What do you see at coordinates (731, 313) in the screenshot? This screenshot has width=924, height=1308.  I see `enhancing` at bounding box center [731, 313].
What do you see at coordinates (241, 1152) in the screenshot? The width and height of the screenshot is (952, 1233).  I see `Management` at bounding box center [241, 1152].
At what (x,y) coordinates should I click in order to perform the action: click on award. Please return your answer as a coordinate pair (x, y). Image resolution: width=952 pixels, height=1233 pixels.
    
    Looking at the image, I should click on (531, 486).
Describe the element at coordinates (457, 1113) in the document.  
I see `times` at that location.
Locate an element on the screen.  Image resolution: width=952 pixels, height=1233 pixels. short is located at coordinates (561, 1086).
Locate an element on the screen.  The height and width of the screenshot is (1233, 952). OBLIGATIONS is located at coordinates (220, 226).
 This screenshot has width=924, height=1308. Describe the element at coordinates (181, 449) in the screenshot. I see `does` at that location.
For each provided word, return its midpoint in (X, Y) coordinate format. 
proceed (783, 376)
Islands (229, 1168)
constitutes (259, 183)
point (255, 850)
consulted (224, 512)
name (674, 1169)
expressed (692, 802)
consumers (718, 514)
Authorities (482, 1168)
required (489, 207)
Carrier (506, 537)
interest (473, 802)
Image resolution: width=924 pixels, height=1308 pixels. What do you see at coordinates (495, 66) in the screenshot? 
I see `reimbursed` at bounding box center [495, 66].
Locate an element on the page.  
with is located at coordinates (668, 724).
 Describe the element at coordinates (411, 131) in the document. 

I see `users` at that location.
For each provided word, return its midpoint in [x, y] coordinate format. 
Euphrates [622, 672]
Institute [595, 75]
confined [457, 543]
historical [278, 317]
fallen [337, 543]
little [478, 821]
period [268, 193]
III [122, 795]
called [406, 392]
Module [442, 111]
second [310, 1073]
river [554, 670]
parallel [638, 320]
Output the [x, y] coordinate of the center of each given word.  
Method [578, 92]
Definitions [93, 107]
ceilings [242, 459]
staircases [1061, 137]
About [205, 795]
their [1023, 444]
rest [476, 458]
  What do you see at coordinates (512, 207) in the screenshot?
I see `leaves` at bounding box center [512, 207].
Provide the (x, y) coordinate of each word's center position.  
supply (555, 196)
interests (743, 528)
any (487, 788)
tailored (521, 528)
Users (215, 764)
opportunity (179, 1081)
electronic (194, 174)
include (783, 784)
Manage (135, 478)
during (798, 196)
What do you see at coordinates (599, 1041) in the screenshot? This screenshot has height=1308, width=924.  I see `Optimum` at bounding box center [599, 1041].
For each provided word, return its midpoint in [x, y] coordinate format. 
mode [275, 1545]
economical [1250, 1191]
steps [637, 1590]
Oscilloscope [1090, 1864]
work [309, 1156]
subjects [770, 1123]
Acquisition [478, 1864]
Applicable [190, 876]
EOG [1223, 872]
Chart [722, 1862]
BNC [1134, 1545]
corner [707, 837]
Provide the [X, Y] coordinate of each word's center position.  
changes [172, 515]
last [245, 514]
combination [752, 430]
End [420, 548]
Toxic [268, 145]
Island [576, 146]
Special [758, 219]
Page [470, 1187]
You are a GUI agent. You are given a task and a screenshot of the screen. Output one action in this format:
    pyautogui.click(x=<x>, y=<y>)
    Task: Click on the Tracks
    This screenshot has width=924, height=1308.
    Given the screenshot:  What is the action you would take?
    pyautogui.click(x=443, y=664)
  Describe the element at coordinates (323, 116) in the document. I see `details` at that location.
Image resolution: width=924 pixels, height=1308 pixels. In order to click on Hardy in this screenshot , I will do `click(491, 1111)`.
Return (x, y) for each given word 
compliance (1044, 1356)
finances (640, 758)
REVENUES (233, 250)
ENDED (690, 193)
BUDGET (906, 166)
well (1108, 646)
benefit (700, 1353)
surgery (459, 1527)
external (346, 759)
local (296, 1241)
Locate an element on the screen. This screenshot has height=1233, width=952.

....................

Task | Reproduce the items from the line containing "Image resolution: width=924 pixels, height=1308 pixels. In" through the end of the items, swapping "external" for "internal" and leaving everything else untouched.

Result of this exercise |
Image resolution: width=924 pixels, height=1308 pixels. In order to click on Hardy in this screenshot , I will do `click(491, 1111)`.
Return (x, y) for each given word 
compliance (1044, 1356)
finances (640, 758)
REVENUES (233, 250)
ENDED (690, 193)
BUDGET (906, 166)
well (1108, 646)
benefit (700, 1353)
surgery (459, 1527)
internal (346, 759)
local (296, 1241)
Locate an element on the screen. This screenshot has height=1233, width=952.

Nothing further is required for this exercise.